Die Allianz ist gefährdet
Die Nato war so erfolgreich, dass ihr zeitweise die Gegner abhandenkamen. Das hat sich gründlich geändert – nicht nur wegen Russland.

Die Zahlen sprechen für die Nato. 70 Jahre ist das Bündnis jetzt alt, keine Militärallianz in der Geschichte war so langlebig und erfolgreich. 930 Millionen Menschen leben in ihren 29 Mitgliedsländern, sie produzieren die Hälfte der globalen Wirtschaftsleistung. Dass seit dem Zerfall der Sowjetunion 13 mittel- und osteuropäische Staaten der Nato beigetreten sind, zeigt ihre ungebrochene Attraktivität.

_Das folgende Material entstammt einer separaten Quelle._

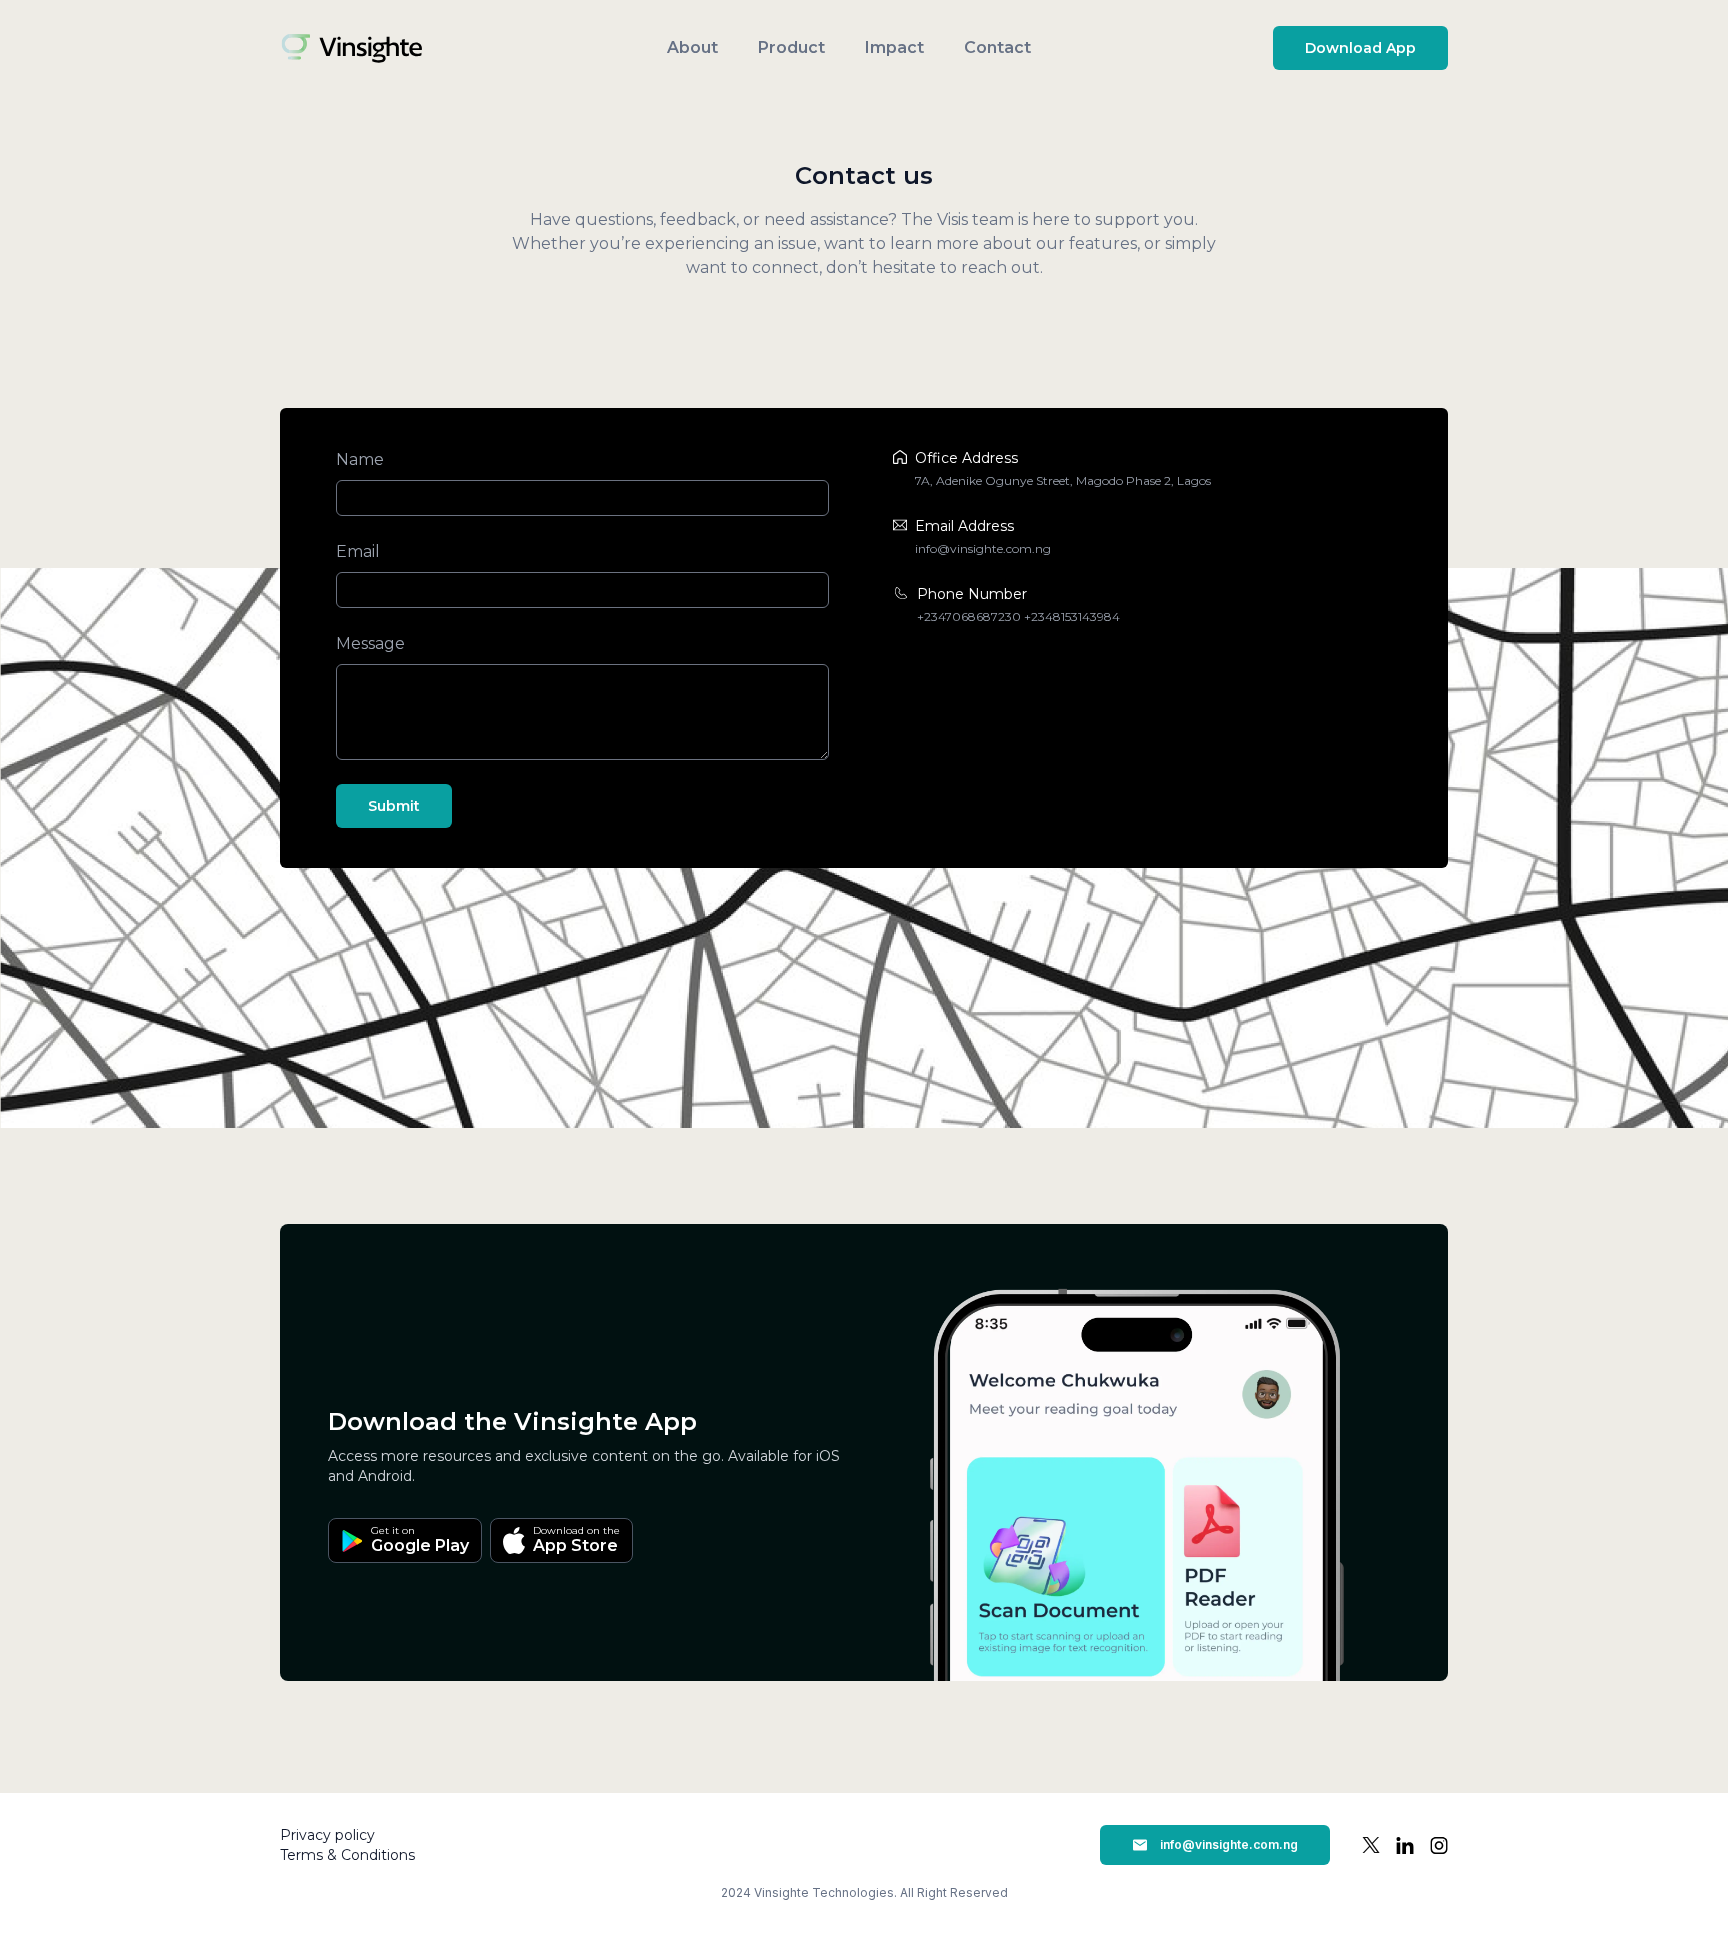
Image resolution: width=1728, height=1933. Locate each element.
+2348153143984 (1072, 616)
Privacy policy (327, 1835)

Zwölf Staaten waren es zu Beginn, am 4. April 1949. Nordmazedonien wird bald Mitglied Nummer 30.
«Bei uns gibt es keinen Brexit, mehrere Länder wollen rein in die Nato», sagt Ben Hodges vom Thinktank Cepa. Der General war bis Ende 2017 Oberbefehlshaber der US-Landstreitkräfte in Europa. Er weiss, was die Nato den Osteuropäern bedeutet: Schutz durch Amerika.
Lastenteilung gefordert
So entbehrt es nicht der Ironie, dass ausgerechnet zum runden Geburtstag eine existenzielle Gefahr für das Bündnis in Washington lauert, mitten im Weissen Haus. «Die grösste Herausforderung ist, dass erstmals ein US-Präsident die Nato nicht aus Überzeugung unterstützt und anführt», schreiben Nicholas Burns und Douglas Lute, zwei ehemalige US-Botschafter bei der Nato, in einer Studie mit dem Titel «Allianz in der Krise».

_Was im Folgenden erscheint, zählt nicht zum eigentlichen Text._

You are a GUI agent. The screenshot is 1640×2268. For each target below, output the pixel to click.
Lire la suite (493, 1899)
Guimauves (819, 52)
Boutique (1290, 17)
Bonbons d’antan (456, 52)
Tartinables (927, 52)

Was Donald Trump stört, ist bekannt: Die Verbündeten in Europa nutzen Amerikas Stärke angeblich aus und investieren zu wenig in ihre Armeen. «Lastenteilung» heisst das heikle Thema im Nato-Sprech, und es wird ab heute beim Treffen der Nato-Aussenminister in Washington viel Raum einnehmen.

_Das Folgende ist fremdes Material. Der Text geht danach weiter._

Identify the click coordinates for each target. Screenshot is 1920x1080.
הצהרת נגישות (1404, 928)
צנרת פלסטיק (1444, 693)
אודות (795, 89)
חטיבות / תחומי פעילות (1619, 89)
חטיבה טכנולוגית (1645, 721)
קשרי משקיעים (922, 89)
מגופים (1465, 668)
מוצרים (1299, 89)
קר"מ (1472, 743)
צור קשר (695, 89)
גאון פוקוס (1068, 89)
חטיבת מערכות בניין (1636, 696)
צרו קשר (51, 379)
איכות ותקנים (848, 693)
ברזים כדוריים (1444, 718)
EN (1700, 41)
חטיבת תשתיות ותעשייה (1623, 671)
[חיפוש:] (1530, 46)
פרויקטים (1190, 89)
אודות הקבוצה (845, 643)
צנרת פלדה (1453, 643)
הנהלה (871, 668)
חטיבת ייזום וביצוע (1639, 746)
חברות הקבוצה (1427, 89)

Ex-General Hodges sieht es so: «Natürlich hilft es nicht, wenn ein US-Präsident Artikel 5 infrage stellt, wonach ein Angriff auf ein Nato-Mitglied als Angriff auf alle zu werten ist.» Das hatte Trump 2018 getan, als er über Neumitglied Montenegro sprach. Wichtiger ist für Hodges aber, dass Washington weiterhin Soldaten und Ausrüstung verlagere und viel Geld investiere: Allein 2019 steckt Washington 6,4 Milliarden Dollar in die «European Deterrence Initiative», ein bereits vor fünf Jahren verabredetes Programm.
Ambitionierte Ziele
Wer damit abgeschreckt werden soll, ist klar: Russland. Bereits der Georgien-Krieg 2008 nährte die Zweifel an Russlands Friedfertigkeit. Die von Präsident Wladimir Putin 2014 angeordnete Annexion der zur Ukraine gehörende Halbinsel Krim hat die Nato gezwungen, sich zu reformieren und wieder mehr in ihre Defensivfähigkeiten zu investieren. Dieser Prozess wird noch Jahre dauern, die Zwischenbilanz aber kann sich sehen lassen. In allen baltischen Staaten und in Polen sind multinationale Kampfverbände mit etwa tausend Soldaten stationiert.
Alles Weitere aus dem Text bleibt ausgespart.